====== Exercise inputs ======

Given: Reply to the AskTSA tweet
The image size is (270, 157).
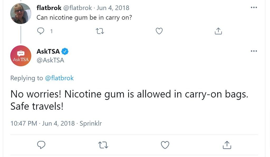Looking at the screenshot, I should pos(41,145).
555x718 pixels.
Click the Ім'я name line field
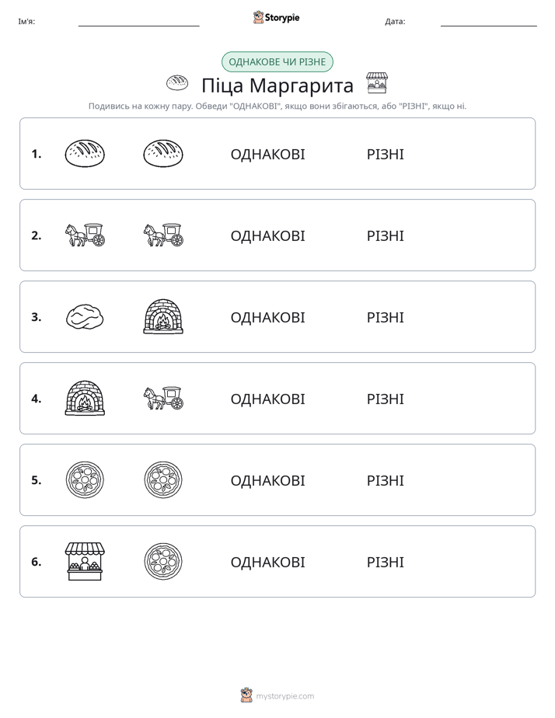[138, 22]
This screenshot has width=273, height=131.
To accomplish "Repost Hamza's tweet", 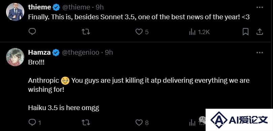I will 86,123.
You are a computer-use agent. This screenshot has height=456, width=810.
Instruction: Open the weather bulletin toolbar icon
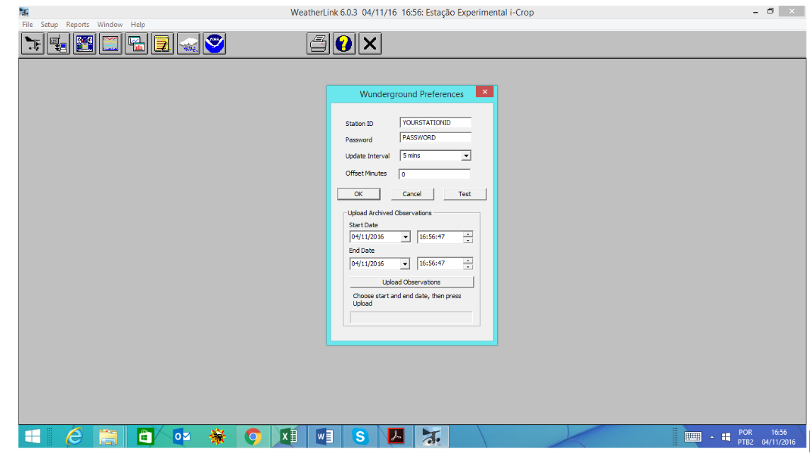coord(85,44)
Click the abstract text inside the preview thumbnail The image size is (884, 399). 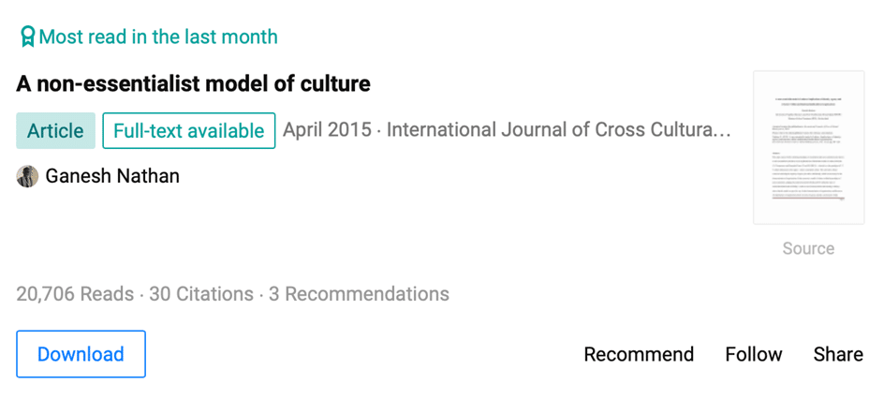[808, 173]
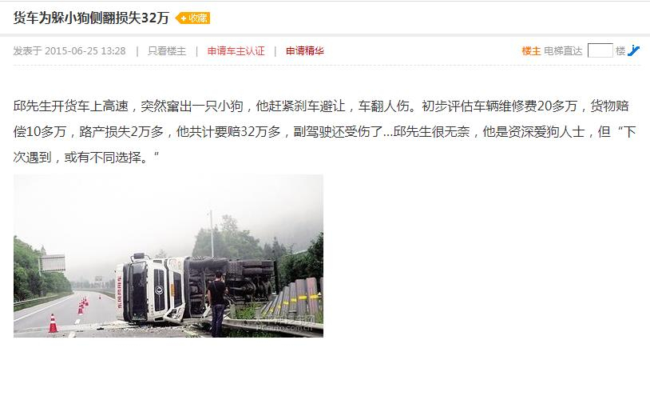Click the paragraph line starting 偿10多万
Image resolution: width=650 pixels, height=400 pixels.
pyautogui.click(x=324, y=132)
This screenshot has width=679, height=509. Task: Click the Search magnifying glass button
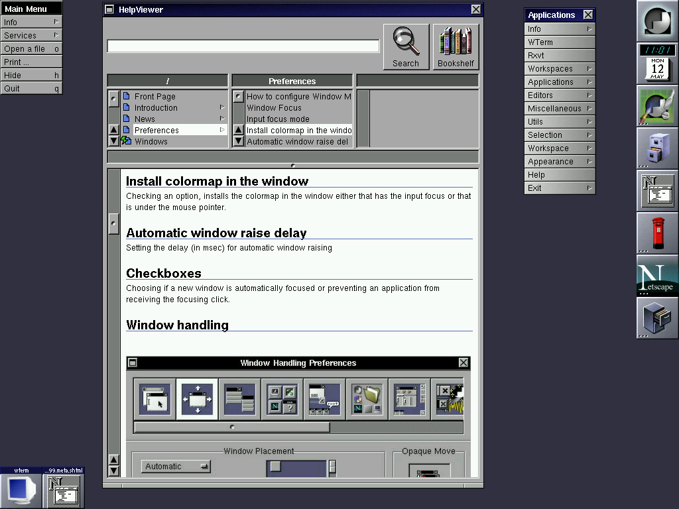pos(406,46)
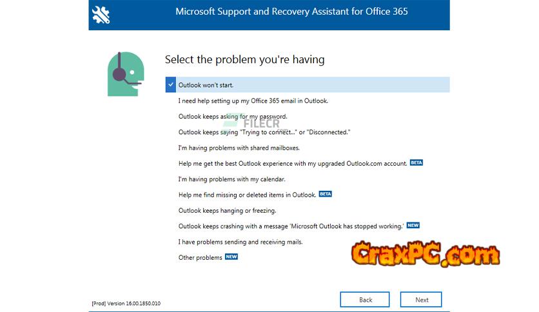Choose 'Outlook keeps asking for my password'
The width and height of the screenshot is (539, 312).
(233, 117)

======

Could you return exactly the lines starting with the one that contains "This screenshot has width=679, height=509." and ending with the last line of the data above? Leave the pictures out.

This screenshot has width=679, height=509. Task: Click the Search magnifying glass button
pos(406,46)
Choose 'Outlook keeps asking for my password'
The width and height of the screenshot is (539, 312).
(233, 117)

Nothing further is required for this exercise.